An APA spokesperson said Levin, a psychiatrist who has specialized in substance abuse treatment, becomes the first known out gay person to head the APA, which was founded in 1844 and represents more than 33,000 psychiatric physicians in the U.S. and abroad.
The APA serves as a “national medical specialty society whose physician members specialize in diagnosis, treatment, prevention, and research of mental illnesses including substance use disorders,” according to a statement on the organization’s website.
“I have known Saul for over 20 years,” said Dr. James H. Scully Jr., the current APA CEO and Medical Director who is retiring in the fall, when Levin will take over his duties following a transition period set to begin in mid-July.
“He brings extraordinary intelligence, vision and great energy to the challenges ahead for our profession,” Scully said in a statement. “I look forward to working together with him as we transition to new leadership.”
D.C. Mayor Vincent Gray, who appointed Levin as interim director of the DOH last July, issued a statement on May 15 congratulating Levin on his new appointment.
“While this is a great loss for the District government, it is a great gain for the American Psychiatric Association,” Gray said. “Dr. Levin has done an exemplary job leading DOH in this interim period, and I wish him the best in his future endeavors and thank him for his good work for us.”
The APA has played a key role in the advancement of LGBT rights since the early 1970s when, following years of advocacy by gay activists, the organization removed homosexuality from its longstanding classification as a mental illness in its Diagnostic and Statistical Manual (DSM) of Mental Disorders.
Last December, the APA removed Gender Identity Disorder (GID) from its latest updated edition of the DSM and replaced it with a condition known as Gender Dysphoria.
Transgender rights advocates have said the removal of GID from the APA’s DSM is comparable to the APA’s removal of homosexuality from its classification as a mental disorder in 1973.
Levin is scheduled to remain in his DOH post until July 12, when he will join the Arlington, Va., based APA as CEO-designate, according to an APA statement. He will work closely with Scully until Scully retires in the fall, “at which point Dr. Levin will transition to his role as CEO and Medical Director of APA,” the statement says.
The APA statement says Levin has had a “long history” of working on APA committees and projects beginning in 1987, when he first became a member of the organization. Among other duties, Levin has served on the APA’s Political Action Committee Board, its Scientific and Program Committee and as a consultant to its Finance and Budget Committee.
A native of South Africa, Levin received his medical degree at a leading medical school in Johannesburg before completing his residency in psychiatry at the University of California’s Davis Medical Center.
Levin joined the staff of the U.S. Department of Health and Human Services, where he later became coordinator of a program within the department’s Substance Abuse and Mental Health Services Administration. Following that position he returned to school, receiving a master’s degree in public administration from Harvard University’s Kennedy School of Government in 1994.
After that, Levin started a heath care consulting company for which he served as president for the next 10 years.
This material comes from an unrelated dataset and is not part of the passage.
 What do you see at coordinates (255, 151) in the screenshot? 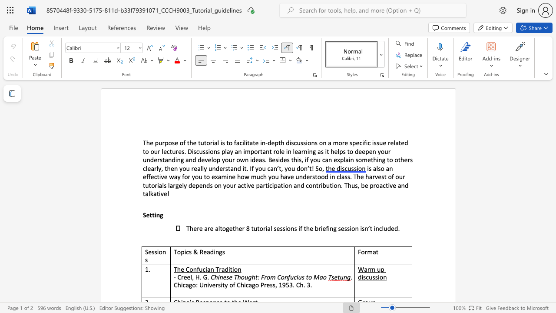
I see `the 1th character "o" in the text` at bounding box center [255, 151].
He next served as president and CEO of a U.S.-based educational trust that provided scholarships to South African black youth before becoming vice president of the American Medical Association for Science, Medicine, and Public Health.
After joining the staff at the D.C. Department of Health, Levin, among other things, served as Senior Deputy Director of the department’s Addiction and Recovery Administration.
Levin was in San Francisco this week attending the APA’s annual national conference and couldn’t immediately be reached for comment.